小袋成彬『Zatto』(2025年1月)
おもしれー男。
おもしろが過ぎる。キャッチーさに欠けることも否めない。例えば表題曲「Zatto」の中間部は考え過ぎた結果冗長になっている。
アルバムを三回通して聞いてようやくその真価に気づいた。誰に求められることもなく前人未到の境地に達した、無駄に孤高の男の姿がある。特に抽象的な歌詞は注目に値する。ポップスの公共性とプロテストソングの戦闘性と小袋個人の資質とでバランスをとった結果、よくわからないことになってしまった。
[参考]
- 小袋成彬が語る新作「Zatto」と「ロンドンでの出会い」 「ジャパニーズ・ソウルって感じですよね
- 消息|小袋成彬/Nariaki
- Shiranami (歌/作詞/作曲:小袋成彬) - ChordWiki : コード譜共有サイト:「教科書に載せたい」と本人が言っているので、とりあえずコードをとった。音域的に歌えなかった。
小西康陽『失恋と得恋』(2024年10月)
小西康陽の謎ジャズシンガー路線に関して、「もっとやれ」以外に言うことはほとんど無い。これだけ歌が下手で音楽的な判断ができる人が歌っている状況が面白い。露悪以外にも胸に来るものがある(露悪もある)。

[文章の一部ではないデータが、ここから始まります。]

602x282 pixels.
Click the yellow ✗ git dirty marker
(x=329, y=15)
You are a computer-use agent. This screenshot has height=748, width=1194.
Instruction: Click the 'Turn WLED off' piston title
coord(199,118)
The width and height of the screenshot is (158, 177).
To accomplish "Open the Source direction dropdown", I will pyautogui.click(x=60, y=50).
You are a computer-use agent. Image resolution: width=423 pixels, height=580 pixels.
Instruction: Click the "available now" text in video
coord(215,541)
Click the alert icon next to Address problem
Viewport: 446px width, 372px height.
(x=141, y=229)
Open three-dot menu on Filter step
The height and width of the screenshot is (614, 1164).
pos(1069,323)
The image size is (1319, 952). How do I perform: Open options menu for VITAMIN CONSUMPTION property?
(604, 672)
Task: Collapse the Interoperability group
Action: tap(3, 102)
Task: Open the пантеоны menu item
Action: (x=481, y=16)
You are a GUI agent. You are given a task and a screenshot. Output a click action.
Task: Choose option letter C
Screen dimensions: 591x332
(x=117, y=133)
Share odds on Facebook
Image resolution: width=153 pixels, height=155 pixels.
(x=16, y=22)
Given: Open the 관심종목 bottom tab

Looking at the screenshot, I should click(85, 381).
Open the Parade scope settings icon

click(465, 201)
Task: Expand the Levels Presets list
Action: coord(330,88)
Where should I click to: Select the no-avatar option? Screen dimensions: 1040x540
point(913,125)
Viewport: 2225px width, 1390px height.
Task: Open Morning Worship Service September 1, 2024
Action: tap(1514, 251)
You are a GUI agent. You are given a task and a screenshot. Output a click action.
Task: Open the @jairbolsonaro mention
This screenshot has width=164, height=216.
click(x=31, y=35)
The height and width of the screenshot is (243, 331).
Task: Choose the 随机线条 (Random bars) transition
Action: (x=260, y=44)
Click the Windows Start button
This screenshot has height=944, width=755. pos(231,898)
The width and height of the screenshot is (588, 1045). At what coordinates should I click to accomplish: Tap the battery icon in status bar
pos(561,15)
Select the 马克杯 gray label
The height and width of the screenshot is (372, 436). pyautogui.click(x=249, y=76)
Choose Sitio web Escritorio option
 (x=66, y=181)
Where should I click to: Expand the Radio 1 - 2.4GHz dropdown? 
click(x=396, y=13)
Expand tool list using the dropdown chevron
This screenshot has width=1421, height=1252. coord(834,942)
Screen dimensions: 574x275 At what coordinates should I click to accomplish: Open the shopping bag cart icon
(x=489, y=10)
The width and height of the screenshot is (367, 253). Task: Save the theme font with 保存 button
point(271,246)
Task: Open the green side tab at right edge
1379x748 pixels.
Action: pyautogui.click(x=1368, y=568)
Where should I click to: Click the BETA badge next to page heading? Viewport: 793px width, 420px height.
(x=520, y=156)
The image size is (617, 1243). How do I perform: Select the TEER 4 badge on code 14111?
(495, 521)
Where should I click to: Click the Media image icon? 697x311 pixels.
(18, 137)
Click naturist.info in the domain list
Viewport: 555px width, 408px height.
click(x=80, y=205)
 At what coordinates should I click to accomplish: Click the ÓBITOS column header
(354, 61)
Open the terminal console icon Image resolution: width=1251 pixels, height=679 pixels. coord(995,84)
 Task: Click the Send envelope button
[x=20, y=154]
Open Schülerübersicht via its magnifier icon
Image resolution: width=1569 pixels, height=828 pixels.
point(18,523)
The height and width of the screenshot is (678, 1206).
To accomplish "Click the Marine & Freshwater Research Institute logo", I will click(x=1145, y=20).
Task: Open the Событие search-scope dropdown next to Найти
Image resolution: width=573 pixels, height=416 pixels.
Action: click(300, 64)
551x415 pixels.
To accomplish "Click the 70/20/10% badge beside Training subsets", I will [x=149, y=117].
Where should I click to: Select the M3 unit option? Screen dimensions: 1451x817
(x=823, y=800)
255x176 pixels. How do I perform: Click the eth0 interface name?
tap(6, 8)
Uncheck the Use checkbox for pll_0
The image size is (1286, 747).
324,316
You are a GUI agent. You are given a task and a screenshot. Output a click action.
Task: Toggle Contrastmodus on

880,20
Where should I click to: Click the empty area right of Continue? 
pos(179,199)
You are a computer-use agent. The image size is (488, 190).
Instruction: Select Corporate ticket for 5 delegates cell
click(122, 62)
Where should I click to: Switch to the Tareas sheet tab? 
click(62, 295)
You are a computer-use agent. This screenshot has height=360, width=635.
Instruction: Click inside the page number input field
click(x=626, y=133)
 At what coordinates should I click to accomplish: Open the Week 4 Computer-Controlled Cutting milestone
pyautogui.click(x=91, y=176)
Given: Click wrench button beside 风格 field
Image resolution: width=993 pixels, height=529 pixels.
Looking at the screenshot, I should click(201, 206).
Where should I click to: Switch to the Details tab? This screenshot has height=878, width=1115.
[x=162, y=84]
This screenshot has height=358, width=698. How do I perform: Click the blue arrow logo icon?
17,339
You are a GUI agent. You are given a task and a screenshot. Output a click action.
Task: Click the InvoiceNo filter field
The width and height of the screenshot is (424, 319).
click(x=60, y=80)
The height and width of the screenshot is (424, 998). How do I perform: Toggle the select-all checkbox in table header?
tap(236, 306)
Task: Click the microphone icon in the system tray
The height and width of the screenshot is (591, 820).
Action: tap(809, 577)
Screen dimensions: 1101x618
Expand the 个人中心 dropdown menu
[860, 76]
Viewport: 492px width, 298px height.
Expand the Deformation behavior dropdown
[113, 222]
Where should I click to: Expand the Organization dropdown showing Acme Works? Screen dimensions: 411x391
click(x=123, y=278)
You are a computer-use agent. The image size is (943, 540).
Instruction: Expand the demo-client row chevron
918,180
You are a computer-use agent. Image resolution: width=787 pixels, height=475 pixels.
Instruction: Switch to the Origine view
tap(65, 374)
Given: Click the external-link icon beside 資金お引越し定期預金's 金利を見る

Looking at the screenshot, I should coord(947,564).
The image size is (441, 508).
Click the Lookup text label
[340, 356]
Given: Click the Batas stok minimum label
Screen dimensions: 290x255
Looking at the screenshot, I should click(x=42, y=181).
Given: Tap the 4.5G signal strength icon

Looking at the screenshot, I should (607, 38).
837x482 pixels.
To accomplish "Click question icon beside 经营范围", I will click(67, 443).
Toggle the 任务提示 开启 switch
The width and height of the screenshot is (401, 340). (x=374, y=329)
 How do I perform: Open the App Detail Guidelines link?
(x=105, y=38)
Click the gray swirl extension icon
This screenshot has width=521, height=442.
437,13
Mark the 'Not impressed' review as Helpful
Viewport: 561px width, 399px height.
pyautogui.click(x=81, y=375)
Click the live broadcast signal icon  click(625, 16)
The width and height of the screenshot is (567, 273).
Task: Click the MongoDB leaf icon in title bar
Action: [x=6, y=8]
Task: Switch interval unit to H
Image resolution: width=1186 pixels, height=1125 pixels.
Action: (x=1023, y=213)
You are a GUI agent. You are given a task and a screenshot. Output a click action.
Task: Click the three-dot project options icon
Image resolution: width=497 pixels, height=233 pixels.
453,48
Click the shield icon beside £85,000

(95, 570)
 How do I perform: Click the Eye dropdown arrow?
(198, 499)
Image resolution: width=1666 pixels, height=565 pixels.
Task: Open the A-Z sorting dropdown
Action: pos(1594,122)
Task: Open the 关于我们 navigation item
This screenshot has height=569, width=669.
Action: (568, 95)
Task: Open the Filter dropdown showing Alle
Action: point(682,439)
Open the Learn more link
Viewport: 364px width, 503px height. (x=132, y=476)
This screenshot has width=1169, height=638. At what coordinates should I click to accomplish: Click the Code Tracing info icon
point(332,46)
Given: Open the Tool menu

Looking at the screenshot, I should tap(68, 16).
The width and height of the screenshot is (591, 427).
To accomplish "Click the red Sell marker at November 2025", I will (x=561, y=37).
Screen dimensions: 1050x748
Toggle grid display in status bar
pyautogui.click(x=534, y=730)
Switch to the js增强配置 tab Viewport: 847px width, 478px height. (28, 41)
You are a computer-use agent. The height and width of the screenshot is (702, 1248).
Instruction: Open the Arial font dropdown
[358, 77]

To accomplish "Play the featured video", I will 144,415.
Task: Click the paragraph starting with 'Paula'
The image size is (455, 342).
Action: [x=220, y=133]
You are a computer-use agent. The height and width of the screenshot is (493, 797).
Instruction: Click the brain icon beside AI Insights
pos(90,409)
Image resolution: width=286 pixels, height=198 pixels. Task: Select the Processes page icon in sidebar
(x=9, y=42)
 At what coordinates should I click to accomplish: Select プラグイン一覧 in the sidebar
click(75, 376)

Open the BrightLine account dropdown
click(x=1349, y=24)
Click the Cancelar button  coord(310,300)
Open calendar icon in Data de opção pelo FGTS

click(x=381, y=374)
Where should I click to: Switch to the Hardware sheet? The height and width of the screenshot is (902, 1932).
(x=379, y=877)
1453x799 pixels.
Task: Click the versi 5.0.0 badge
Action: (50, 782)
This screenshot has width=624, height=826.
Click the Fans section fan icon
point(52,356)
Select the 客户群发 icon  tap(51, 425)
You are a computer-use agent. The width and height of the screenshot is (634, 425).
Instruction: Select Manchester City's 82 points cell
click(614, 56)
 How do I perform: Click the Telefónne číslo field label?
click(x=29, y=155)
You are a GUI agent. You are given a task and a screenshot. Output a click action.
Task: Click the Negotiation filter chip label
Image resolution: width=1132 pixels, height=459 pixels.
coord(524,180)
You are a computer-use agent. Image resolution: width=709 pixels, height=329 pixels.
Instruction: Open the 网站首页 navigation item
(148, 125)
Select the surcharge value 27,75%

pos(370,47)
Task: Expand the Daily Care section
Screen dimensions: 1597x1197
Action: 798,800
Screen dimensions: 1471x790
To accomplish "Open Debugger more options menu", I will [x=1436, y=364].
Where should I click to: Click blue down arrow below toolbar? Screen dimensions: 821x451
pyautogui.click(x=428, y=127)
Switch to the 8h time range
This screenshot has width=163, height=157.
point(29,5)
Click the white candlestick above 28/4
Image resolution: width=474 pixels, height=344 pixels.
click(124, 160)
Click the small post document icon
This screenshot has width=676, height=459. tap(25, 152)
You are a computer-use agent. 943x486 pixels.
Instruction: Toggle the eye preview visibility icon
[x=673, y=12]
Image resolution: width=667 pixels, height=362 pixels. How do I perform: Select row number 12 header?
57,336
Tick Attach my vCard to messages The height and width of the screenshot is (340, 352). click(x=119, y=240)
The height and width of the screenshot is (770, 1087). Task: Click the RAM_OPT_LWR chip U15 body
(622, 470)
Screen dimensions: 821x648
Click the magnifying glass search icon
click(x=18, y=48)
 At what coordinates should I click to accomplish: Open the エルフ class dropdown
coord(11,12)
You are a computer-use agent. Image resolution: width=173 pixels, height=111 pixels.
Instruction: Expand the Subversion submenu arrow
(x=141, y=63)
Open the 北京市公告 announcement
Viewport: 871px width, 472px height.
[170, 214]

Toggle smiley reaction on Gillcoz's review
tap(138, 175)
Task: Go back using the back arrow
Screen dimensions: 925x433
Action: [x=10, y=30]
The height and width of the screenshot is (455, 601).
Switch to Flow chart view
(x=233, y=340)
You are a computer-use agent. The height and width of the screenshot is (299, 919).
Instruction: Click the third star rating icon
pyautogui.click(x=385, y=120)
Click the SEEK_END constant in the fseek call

天はすでに壊れており、そこから生じる人も壊れている*1というのなら、歌も壊れている方がよい。高橋徹也もこの部類に入る。
新アルバムではなく『女王陛下のピチカート・フィイヴ』(1989年)収録の旧バージョンからコードをとった。音域的に歌いやすい。
近況報告
つい最近は・・・岩に隠れとったんか?(レ)
中国音楽に関する原稿を今2つ抱えていて、うまくいったら2-3月に発表します。1つは『孔子のひとりごと(仮)』。『薬屋のひとりごと』から導入して無理やり古代中国音楽思想の話をする。たぶんWeb掲載。もう一つは『皇帝の音律学(仮)』で、前近代中国の音律研究の話をする。たぶん白旗三号に載る。
早く終わらせたい。
追記(2025/2/19):Web用の記事を書いた。前編の冒頭だけ読めばだいたい話は分かります。
ついでに思い出すシリーズ:『わかりやすいBUDDHA BRAND歳時記』(2024/1/31)
我ながら壊れていてよいと思う。読む必要は一切ないけど、それゆえ不要の美を湛えている。みんなもっと読んで。
音楽とは関係ないが、Web小説/RTA小説系二次創作/ダンジョン配信の話も早く書きたい。本当は2020年あたりに書くべきだったが*2、個人的な区切りとして。
ゲームなども壊れている方が良い。